**PROVIDED PASSAGE**
This year, in Argentina, the AMIA commemoration, like many events, will be virtual. On March 24, 2020, the National Day of Remembrance for Truth and Justice went virtual, with Argentines using the iconic symbol of the white headscarf from the Madres movement in their windows, doorways, balconies, and social media posts in a “pañuelazo blanco.” The Plaza de Mayo, though, was empty.
This July, the site of the attack at Pasteur Street will also remain empty. Instead, there will be Zoom talks, shared videos, and live virtual commemorations via Facebook and other channels convened by the AMIA, youth groups, and the group Memoria Activa. But for the first time in over 25 years, no one will be there to shout “presente” in person, or stand shoulder to shoulder with their fellow citizens in the chill of a Buenos Aires winter morning.
I called Sofía last week to ask her how she felt this year, on the 26th anniversary of the bombing, her voice quickly collapsing the great distance between Buenos Aires and New York City. She told me she felt “sadness” this year, which has been like no other. She continued, “We need the contact of people. In other years, you can see all the people and touch them, the people who had posters raised with the victims’ faces, the people who shouted ‘Justice!’ With the people, you feel more supported, like they are with you.” Though she understood that this year’s virtual format would still honor the victims, for Sofía, she thought it could feel “cold,” lacking the human contact of a traditional commemoration. Even as the years pass, and perhaps especially in these times of COVID-19 and social distancing, Sofía still needs the collective to join her in remembering her daughter and the 84 other victims.
Every day, more victim stories are posted on Facebook, with the hashtags #AMIA26años #NoDebemosOlvidar. Twenty-six years after the AMIA bombing, they implore us not to forget. Black-and-white grainy pictures give shape to the details of each life—becoming more than just a name. “Andrea Judith Guterman…. She liked to laugh.” “Emilia Jakubeic De Lewczuk had worked since she was 18 years old.” “Fabián Marcelo Furman, 30 years old, was the oldest of three brothers…”
Sofía explained that the histories of the victims first appeared in a book published by the poet Eliahu Toker in 1995. Today, their stories and images are circulating again through social media, taking on new meanings within the context of 2020. They also open a space for readers to participate in a different way—commenting with their demands for justice, or with a personal memory, or sharing it and spreading the word. Sofía thinks that maybe through this new format, these stories could reach new readers who might also try to seek justice for the victims, to help participate in remembering.
2020 will not look like any other year of commemorations. And yet, we also know that the ritual of memory can become, well, a ritual. Something you do out of obligation, or a duty, a rote practice that does not necessarily generate the active remembering these movements need. There is a movement in memorials called counter-monuments, which try to do just that—inspire to do more than routinely perform the act of remembering, challenging us to genuinely engage with the past. So while this year’s changes may indeed be disruptive to the routines of memory, such disruption may also be valuable.
In Argentina, and beyond, that very disruption may open new ways for remembering and reimagining who we really want to be. Even if people cannot stand together, this new COVID-19 world of ours could lead to something greater. It may become an opportunity to revitalize the meaning and stakes of such remembering for society, reminding all of us that holding on to such memories can be a way to fight for justice, which in these difficult times, is perhaps more vital than ever before.

**WHAT THE EXERCISE ASKS**
Please write out the AMIA commemoration passage word for word, starting at the words "Sofía explained that" and stopping after "participate in remembering.".

**DATA TO EXAMINE**
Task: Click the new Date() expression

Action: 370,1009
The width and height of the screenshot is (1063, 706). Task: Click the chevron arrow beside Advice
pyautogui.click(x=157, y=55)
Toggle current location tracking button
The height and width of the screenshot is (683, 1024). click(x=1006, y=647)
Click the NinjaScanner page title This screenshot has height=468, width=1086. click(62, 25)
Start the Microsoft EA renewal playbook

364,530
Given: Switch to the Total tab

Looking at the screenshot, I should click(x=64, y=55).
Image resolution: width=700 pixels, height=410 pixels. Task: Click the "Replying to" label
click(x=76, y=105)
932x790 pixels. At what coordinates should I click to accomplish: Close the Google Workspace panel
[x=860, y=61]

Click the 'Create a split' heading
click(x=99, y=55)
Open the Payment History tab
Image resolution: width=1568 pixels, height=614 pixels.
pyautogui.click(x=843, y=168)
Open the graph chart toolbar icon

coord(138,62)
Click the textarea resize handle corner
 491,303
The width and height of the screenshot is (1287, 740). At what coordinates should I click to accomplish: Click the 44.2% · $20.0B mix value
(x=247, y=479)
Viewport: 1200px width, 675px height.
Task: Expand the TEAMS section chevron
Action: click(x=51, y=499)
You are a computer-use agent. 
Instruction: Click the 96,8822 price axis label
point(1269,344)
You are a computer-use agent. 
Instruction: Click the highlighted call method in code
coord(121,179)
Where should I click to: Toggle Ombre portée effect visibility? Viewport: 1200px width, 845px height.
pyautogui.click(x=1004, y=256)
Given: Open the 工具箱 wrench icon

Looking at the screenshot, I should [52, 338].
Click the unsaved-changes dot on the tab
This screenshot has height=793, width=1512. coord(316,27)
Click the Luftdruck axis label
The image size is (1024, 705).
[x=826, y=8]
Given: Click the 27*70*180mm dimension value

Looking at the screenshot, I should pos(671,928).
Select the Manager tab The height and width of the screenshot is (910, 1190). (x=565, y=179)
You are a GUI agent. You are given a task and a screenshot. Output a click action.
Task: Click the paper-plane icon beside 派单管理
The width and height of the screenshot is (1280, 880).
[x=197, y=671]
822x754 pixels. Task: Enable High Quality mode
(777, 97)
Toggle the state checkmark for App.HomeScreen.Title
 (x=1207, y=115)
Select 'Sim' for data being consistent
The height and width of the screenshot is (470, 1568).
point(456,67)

**WRITTEN RESPONSE**
Sofía explained that the histories of the victims first appeared in a book published by the poet Eliahu Toker in 1995. Today, their stories and images are circulating again through social media, taking on new meanings within the context of 2020. They also open a space for readers to participate in a different way—commenting with their demands for justice, or with a personal memory, or sharing it and spreading the word. Sofía thinks that maybe through this new format, these stories could reach new readers who might also try to seek justice for the victims, to help participate in remembering.